9月にはディズニーのDisney+ユーザー限定で、アーティスト本人初のコンサートフィルム『ハピアー・ザン・エヴァー:L.A.へのラブレター』が公開されました。ハリウッド・ボウルにて収録された特別なライブパフォーマンスが披露され、コラボレーターのフィニアスや、ロサンゼルス合唱団、ロサンジェルス・フィルハーモニック、ブラジル人ギタリストのホメロ・ルバンボがゲスト出演を果たしています。自宅で今まで見たことのない圧倒的な映像美と迫力あるカメラワークが、新曲や今後のツアーへの期待を高めてくれます。
さらなる取り組みでは、ゲーム会社とのコラボレーションが発表されました。インタースコープ・レコードは今年5月、Facebookが運営するVR音楽ゲーム「Beat Saber」とパートナーシップを結び、ケンドリック・ラマーやPussycat Dolls、Maroon 5などレーベルに所属するアーティストの楽曲を使ったサウンドパック「Beat Saber: Interscope Mixtape」をリリースしてきました。そして今度は、ビリー・アイリッシュの楽曲をVRゲーム化させた「Billie Eilish Beat Saber Music Pack」を9月にリリースしました。最新アルバムの楽曲に加えて前作『WHEN WE ALL FALL ASLEEP, WHERE DO WE GO?』の楽曲がゲーム音楽として使用できるようになります。対応プラットフォームはOlucus QuestやRiftプラットフォーム、PSVR、SteamVRなどで、価格は全作が13ドル、シングル別で2ドル。
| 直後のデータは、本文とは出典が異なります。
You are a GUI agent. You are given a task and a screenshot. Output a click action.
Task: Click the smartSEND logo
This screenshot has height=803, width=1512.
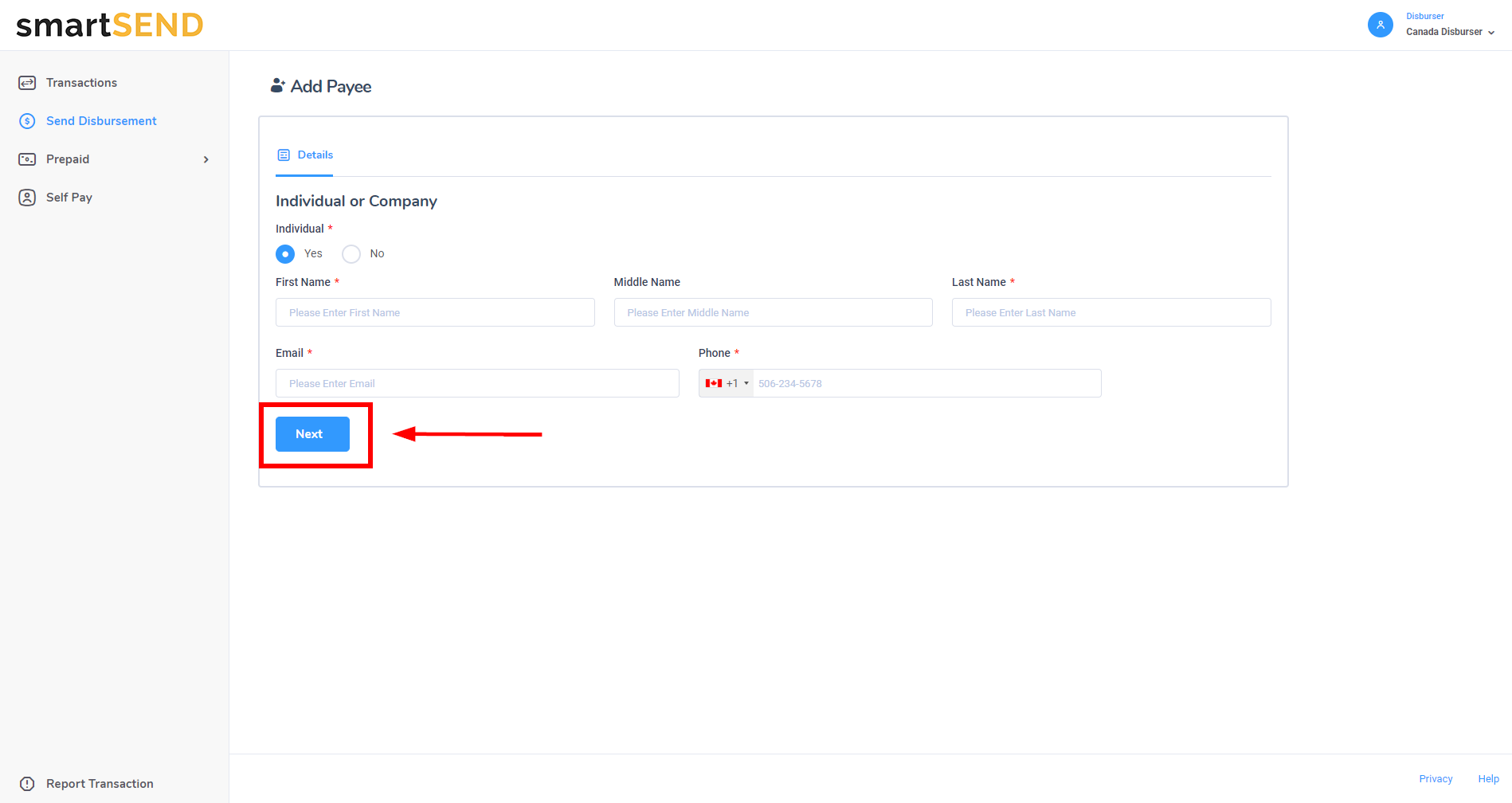point(110,25)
このように、7月のアルバムローンチに前後して、ビリー・アイリッシュのチームは数カ月かけて、新しいプラットフォームやパートナーと組みながら、楽曲のプロモーションを行いながら、音楽IPをコレクタブルなアイテム化するという、長期的なマーケティングキャンペーンを展開しています。ライブやツアーが開催できない今年は、デジタルプラットフォームやアプリとIPを連携させるマーケティングの事例が増えており、ユニークでプレミアムな価値の高い施策であればあるほど、多くのオーディエンスをアクティベートし続けることが可能になっていくでしょう。